• YOUR OBJECTIVE:
Report all lines of the records that contain "each".

• INPUT:
====
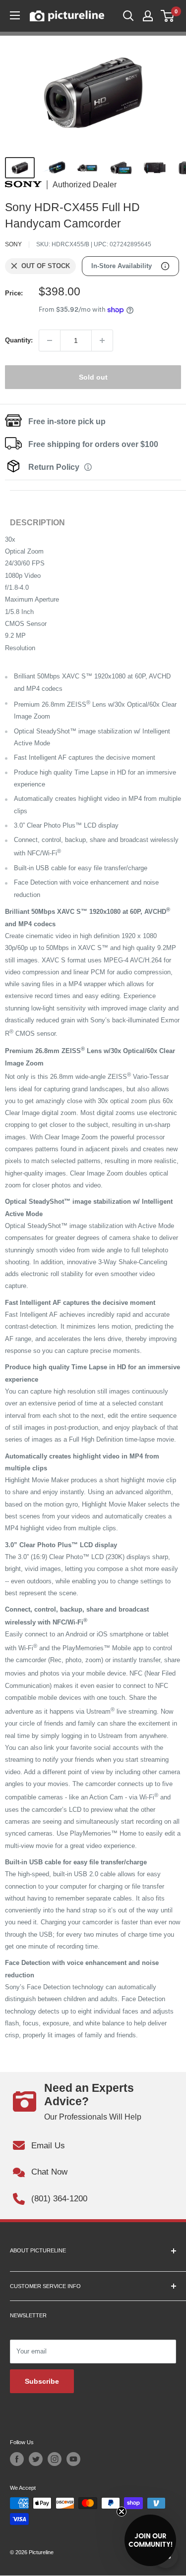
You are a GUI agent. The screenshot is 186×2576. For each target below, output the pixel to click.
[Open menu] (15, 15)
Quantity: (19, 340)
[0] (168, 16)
====
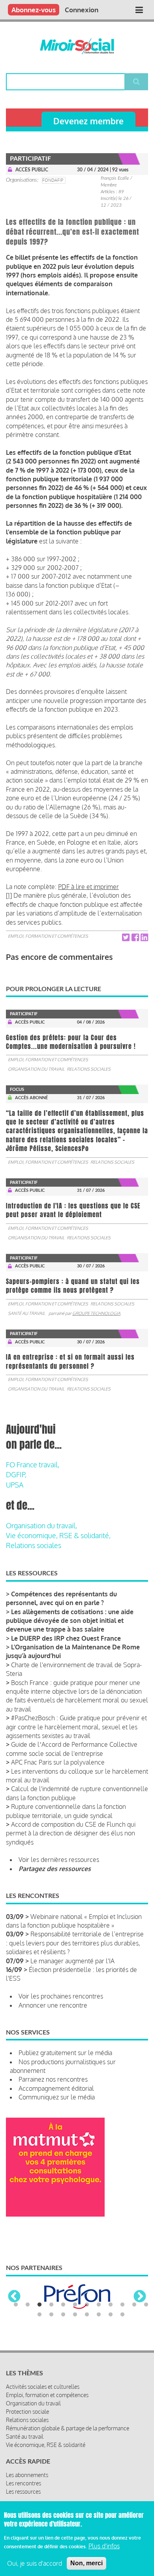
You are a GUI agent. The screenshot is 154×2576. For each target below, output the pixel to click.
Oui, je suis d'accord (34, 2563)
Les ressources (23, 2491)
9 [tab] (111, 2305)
====
• EXERCISE SOLUTION:
You are a GUI agent. The screenshot is 186×2576. For each target below, output the pixel to click.
You are a GUI agent. The screenshot is 154×2576. For each target below, output the pixel to click.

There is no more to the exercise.